Daisuke Sugawara
Daisuke Sugawara

Reputation: 321

trivial theorem about my inductive type on Coq

I defined the dependent type and trivial lemma as you can see below.

Require Import Coq.Reals.Reals.

Inductive Euc :nat -> Type:=
|RO : Euc 0
|Rn : forall {n:nat}, R -> Euc n -> Euc (S n).

Lemma ROEuc : forall t:(Euc 0), t = RO.
Proof.
intros. Admitted.

I don't know how to prove it. Euc 0 is not an inductive type, so I can not use destruct t or induction t.

Please tell me how to prove it.

Upvotes: 2

Views: 210

Answers (2)

Jason Gross
Jason Gross

Reputation: 6128

You should find it easy to prove the more simply-typed theorem

Lemma ROEuc' : forall n (t : Euc n), n = 0 -> existT Euc n t = existT Euc 0 RO.

You can simply destruct t, giving you one trivial case, and one absurd case that can be discharged with congruence.

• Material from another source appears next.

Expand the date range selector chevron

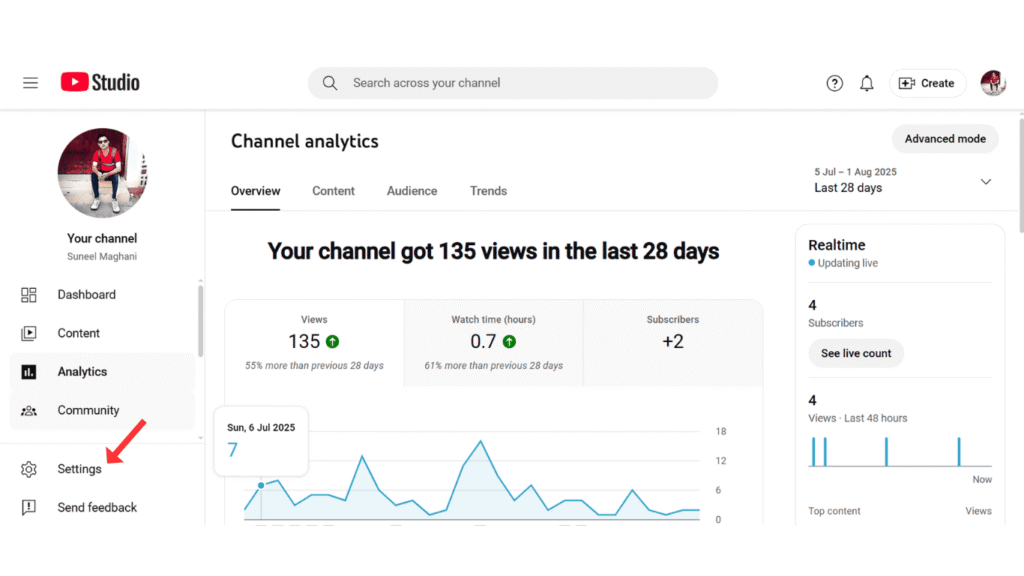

To derive your lemma from this one, you will need four tools:

  1. The inversion_sigma tactic to turn an equality of existT s into dependent equalities
  2. The fact UIP_dec from Coq.Logic.Eqdep_dec to prove that all proofs of 0 = 0 are equal to eq_refl under the assumption that equality of nat is decidable
  3. The fact that equality of nat is decidable, which you can either take from some lemma in Coq.Arith.Arith (use Search after Require Import Coq.Arith.Arith to find the name of the lemma with the right type) or prove from scratch using the decide equality tactic
  4. subst + simpl to see that your dependent equality will now reduce to the theorem you want to prove

Alternatively, you can Require Import Coq.Program.Tactics and use dependent destruction t, but beware that this often introduces needless dependencies on axioms (visible with Print Assumptions)

Upvotes: 4

Jasper Hugunin
Jasper Hugunin

Reputation: 496

In this case, Coq is actually smart enough to do the dependent pattern matching for you. The magic tactic to use here is refine (match t in Euc 0 with RO => _), which leaves you with a single trivial goal (there may be a variant of destruct that does this, but I don't know what it would be). Here the clause in Euc 0 tells Coq that you are only interested in 0-length vectors, and since 0 is a nat built from constructors, Coq is able to work out that the RS case is impossible by disjointness of constructors.

The full proof:

Lemma ROEuc : forall t:(Euc 0), t = RO.
Proof.
intros.
refine (match t in Euc 0 with RO => _ end).
reflexivity.
Qed.

The proof term generated by this match is actually rather complicated, but understanding it might be helpful if you need to write other proofs about dependent types where Coq's pattern matching isn't powerful enough to help you.